Reproduce the whole of the data exactly.
Records shown below:
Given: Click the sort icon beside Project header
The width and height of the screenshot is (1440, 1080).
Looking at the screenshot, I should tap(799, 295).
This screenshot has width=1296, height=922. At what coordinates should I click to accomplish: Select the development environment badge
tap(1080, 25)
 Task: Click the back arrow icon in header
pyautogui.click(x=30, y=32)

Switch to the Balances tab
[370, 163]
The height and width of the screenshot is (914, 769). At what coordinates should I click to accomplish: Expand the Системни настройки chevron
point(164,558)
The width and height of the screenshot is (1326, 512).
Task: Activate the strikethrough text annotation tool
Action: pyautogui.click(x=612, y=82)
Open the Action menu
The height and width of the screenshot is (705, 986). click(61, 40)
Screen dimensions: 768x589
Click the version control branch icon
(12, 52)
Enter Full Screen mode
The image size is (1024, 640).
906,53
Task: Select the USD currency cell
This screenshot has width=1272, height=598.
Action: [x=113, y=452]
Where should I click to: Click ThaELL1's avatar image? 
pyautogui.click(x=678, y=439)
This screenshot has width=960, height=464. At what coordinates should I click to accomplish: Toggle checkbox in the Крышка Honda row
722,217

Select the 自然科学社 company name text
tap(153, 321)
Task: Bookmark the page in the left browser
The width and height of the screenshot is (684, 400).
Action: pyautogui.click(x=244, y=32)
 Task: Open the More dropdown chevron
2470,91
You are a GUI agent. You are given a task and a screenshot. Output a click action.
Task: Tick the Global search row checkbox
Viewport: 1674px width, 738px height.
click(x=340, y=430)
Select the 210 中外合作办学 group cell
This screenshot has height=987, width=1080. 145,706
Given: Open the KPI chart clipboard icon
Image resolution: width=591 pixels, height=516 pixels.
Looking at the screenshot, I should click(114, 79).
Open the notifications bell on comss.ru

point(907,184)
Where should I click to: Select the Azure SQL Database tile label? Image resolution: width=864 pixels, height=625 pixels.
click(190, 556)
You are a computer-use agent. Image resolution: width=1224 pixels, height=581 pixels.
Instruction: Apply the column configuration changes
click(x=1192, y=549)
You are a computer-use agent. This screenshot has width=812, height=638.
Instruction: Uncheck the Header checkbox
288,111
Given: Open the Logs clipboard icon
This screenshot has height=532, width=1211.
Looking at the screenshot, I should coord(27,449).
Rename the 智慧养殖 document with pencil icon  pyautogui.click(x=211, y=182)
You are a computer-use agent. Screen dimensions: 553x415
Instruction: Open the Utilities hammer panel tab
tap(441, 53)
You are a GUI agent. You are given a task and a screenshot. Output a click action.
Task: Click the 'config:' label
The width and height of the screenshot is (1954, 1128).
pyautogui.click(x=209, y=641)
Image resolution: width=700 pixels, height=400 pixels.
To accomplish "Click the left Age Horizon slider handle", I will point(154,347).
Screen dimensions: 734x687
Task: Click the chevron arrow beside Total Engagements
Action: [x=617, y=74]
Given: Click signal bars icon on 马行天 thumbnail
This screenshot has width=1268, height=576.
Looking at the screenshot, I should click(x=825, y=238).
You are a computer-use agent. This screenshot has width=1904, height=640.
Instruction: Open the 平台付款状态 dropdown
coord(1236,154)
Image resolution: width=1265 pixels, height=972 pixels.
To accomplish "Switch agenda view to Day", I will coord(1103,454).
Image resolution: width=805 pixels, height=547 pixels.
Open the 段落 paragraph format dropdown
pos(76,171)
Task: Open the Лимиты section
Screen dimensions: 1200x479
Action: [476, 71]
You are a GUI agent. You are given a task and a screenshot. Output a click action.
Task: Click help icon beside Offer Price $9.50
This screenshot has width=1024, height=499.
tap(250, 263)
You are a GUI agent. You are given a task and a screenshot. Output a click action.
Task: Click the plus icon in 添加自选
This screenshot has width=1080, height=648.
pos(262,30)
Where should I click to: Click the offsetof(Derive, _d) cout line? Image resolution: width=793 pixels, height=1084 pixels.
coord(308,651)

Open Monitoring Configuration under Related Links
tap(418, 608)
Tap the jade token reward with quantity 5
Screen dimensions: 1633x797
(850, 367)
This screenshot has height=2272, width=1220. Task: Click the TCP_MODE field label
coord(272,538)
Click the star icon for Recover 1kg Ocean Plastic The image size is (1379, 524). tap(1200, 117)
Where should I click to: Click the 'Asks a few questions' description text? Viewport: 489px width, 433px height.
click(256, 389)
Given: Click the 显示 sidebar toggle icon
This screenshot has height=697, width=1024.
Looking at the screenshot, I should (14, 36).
End of Records shown.
● Task solution
Given: Click the sort icon beside Project header
The width and height of the screenshot is (1440, 1080).
Looking at the screenshot, I should tap(799, 295).
This screenshot has width=1296, height=922. At what coordinates should I click to accomplish: Select the development environment badge
tap(1080, 25)
 Task: Click the back arrow icon in header
pyautogui.click(x=30, y=32)

Switch to the Balances tab
[370, 163]
The height and width of the screenshot is (914, 769). At what coordinates should I click to accomplish: Expand the Системни настройки chevron
point(164,558)
The width and height of the screenshot is (1326, 512).
Task: Activate the strikethrough text annotation tool
Action: pyautogui.click(x=612, y=82)
Open the Action menu
The height and width of the screenshot is (705, 986). click(61, 40)
Screen dimensions: 768x589
Click the version control branch icon
(12, 52)
Enter Full Screen mode
The image size is (1024, 640).
906,53
Task: Select the USD currency cell
This screenshot has width=1272, height=598.
Action: [x=113, y=452]
Where should I click to: Click ThaELL1's avatar image? 
pyautogui.click(x=678, y=439)
This screenshot has width=960, height=464. At what coordinates should I click to accomplish: Toggle checkbox in the Крышка Honda row
722,217

Select the 自然科学社 company name text
tap(153, 321)
Task: Bookmark the page in the left browser
The width and height of the screenshot is (684, 400).
Action: pyautogui.click(x=244, y=32)
 Task: Open the More dropdown chevron
2470,91
You are a GUI agent. You are given a task and a screenshot. Output a click action.
Task: Tick the Global search row checkbox
Viewport: 1674px width, 738px height.
click(x=340, y=430)
Select the 210 中外合作办学 group cell
This screenshot has height=987, width=1080. 145,706
Given: Open the KPI chart clipboard icon
Image resolution: width=591 pixels, height=516 pixels.
Looking at the screenshot, I should click(114, 79).
Open the notifications bell on comss.ru

point(907,184)
Where should I click to: Select the Azure SQL Database tile label? Image resolution: width=864 pixels, height=625 pixels.
click(190, 556)
You are a computer-use agent. Image resolution: width=1224 pixels, height=581 pixels.
Instruction: Apply the column configuration changes
click(x=1192, y=549)
You are a computer-use agent. This screenshot has width=812, height=638.
Instruction: Uncheck the Header checkbox
288,111
Given: Open the Logs clipboard icon
This screenshot has height=532, width=1211.
Looking at the screenshot, I should coord(27,449).
Rename the 智慧养殖 document with pencil icon  pyautogui.click(x=211, y=182)
You are a computer-use agent. Screen dimensions: 553x415
Instruction: Open the Utilities hammer panel tab
tap(441, 53)
You are a GUI agent. You are given a task and a screenshot. Output a click action.
Task: Click the 'config:' label
The width and height of the screenshot is (1954, 1128).
pyautogui.click(x=209, y=641)
Image resolution: width=700 pixels, height=400 pixels.
To accomplish "Click the left Age Horizon slider handle", I will point(154,347).
Screen dimensions: 734x687
Task: Click the chevron arrow beside Total Engagements
Action: [x=617, y=74]
Given: Click signal bars icon on 马行天 thumbnail
This screenshot has width=1268, height=576.
Looking at the screenshot, I should click(x=825, y=238).
You are a computer-use agent. This screenshot has width=1904, height=640.
Instruction: Open the 平台付款状态 dropdown
coord(1236,154)
Image resolution: width=1265 pixels, height=972 pixels.
To accomplish "Switch agenda view to Day", I will coord(1103,454).
Image resolution: width=805 pixels, height=547 pixels.
Open the 段落 paragraph format dropdown
pos(76,171)
Task: Open the Лимиты section
Screen dimensions: 1200x479
Action: [476, 71]
You are a GUI agent. You are given a task and a screenshot. Output a click action.
Task: Click help icon beside Offer Price $9.50
This screenshot has width=1024, height=499.
tap(250, 263)
You are a GUI agent. You are given a task and a screenshot. Output a click action.
Task: Click the plus icon in 添加自选
This screenshot has width=1080, height=648.
pos(262,30)
Where should I click to: Click the offsetof(Derive, _d) cout line? Image resolution: width=793 pixels, height=1084 pixels.
coord(308,651)

Open Monitoring Configuration under Related Links
tap(418, 608)
Tap the jade token reward with quantity 5
Screen dimensions: 1633x797
(850, 367)
This screenshot has height=2272, width=1220. Task: Click the TCP_MODE field label
coord(272,538)
Click the star icon for Recover 1kg Ocean Plastic The image size is (1379, 524). tap(1200, 117)
Where should I click to: Click the 'Asks a few questions' description text? Viewport: 489px width, 433px height.
click(256, 389)
Given: Click the 显示 sidebar toggle icon
This screenshot has height=697, width=1024.
Looking at the screenshot, I should (14, 36).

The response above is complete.